Personal information
- Nationality: Cyprus
- Born: 24 May 1985 (age 41) Hartlepool, Great Britain
- Height: 1.70 m (5 ft 7 in)
- Weight: 54 kg (119 lb)

Sport
- Sport: Athletics
- Event: Sprint
- Club: GSK Club

Achievements and titles
- Personal best: 400 m: 52.05 s (2008)

= Alissa Kallinikou =

Cypriot sprinter (born 1985)

Alissa Kallinikou (Αλίσσα Καλλινίκου; born 24 May 1985) is a Cypriot sprinter, who specialized in the 400 metres. She set a personal best time of 52.05 seconds, by winning the women's 400 metres at the 2008 Greek National Championships in Athens, Greece, earning her a spot on the Cypriot team for the Olympics.

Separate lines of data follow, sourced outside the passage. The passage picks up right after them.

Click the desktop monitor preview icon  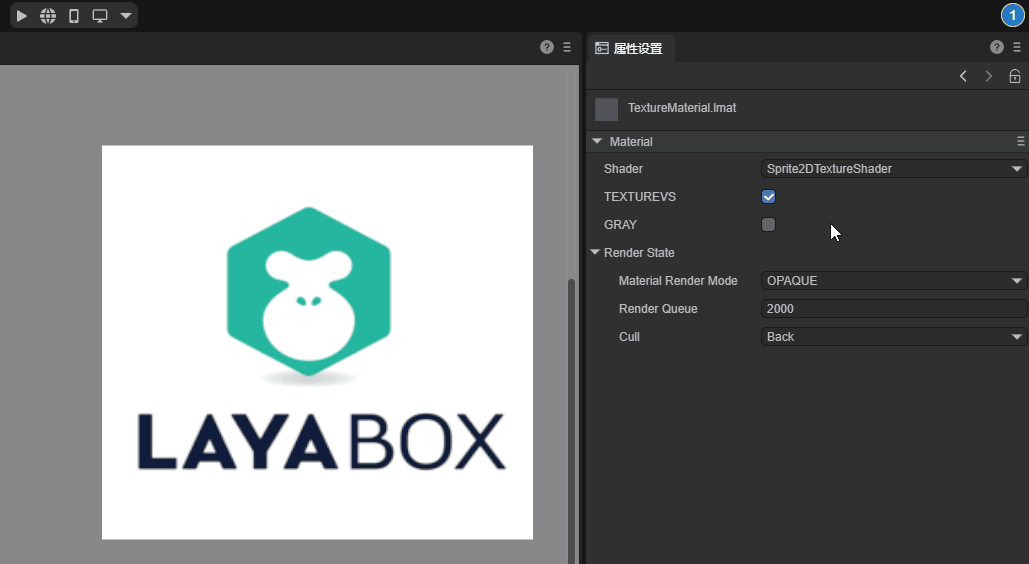100,16
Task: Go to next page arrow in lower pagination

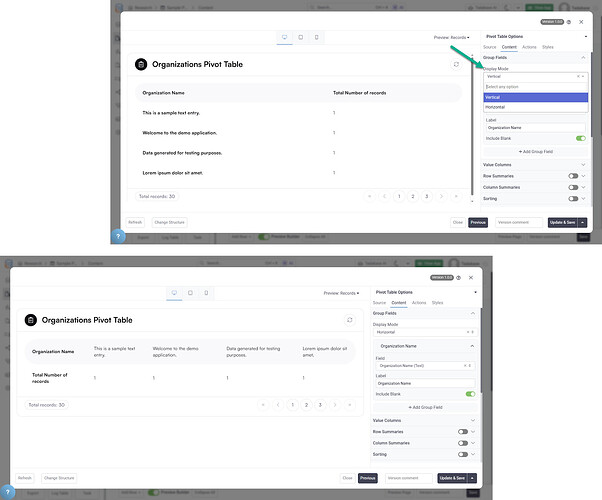Action: click(335, 405)
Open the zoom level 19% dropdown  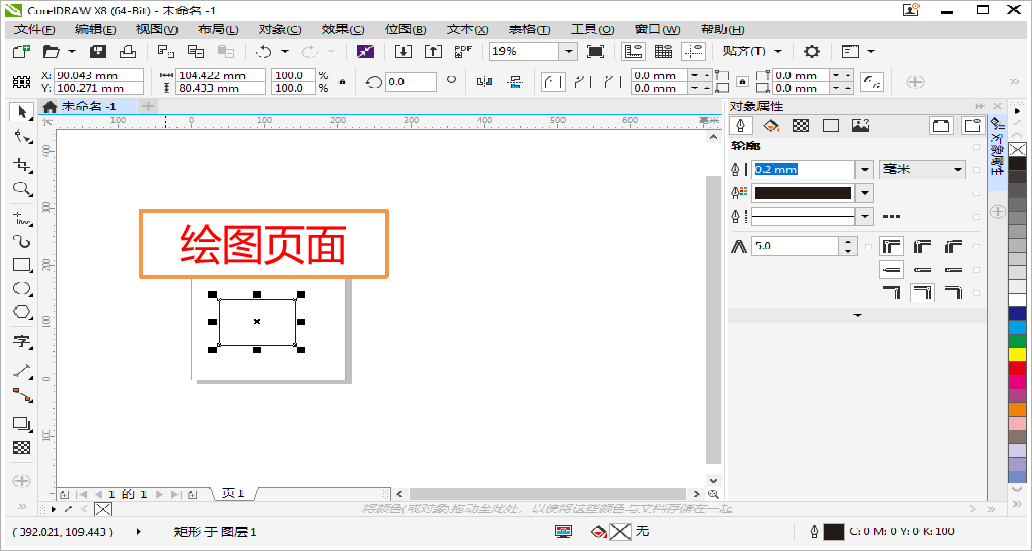click(x=568, y=51)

Kallinikou represented Cyprus at the 2008 Summer Olympics in Beijing, where she competed for the women's 400 metres. She ran in the seventh and final heat against seven other athletes, including Jamaica's Shericka Williams and Russia's Tatiana Firova. She finished the race in fifth place by four tenths of a second (0.40) ahead of Poland's Monika Bejnar, with a time of 52.40 seconds. Kallinikou, however, failed to advance into the semi-finals, as she placed twenty-sixth overall, and was ranked below three mandatory slots for the next round.

==Doping ban==
Kallinkou tested positive for testosterone in July 2008, and was subsequently handed a two-year ban from sports. The analyse of the positive sample wasn't completed until after she had competed in the Olympic Games. Her results from the Olympics were annulled due to the anti-doping rule violation.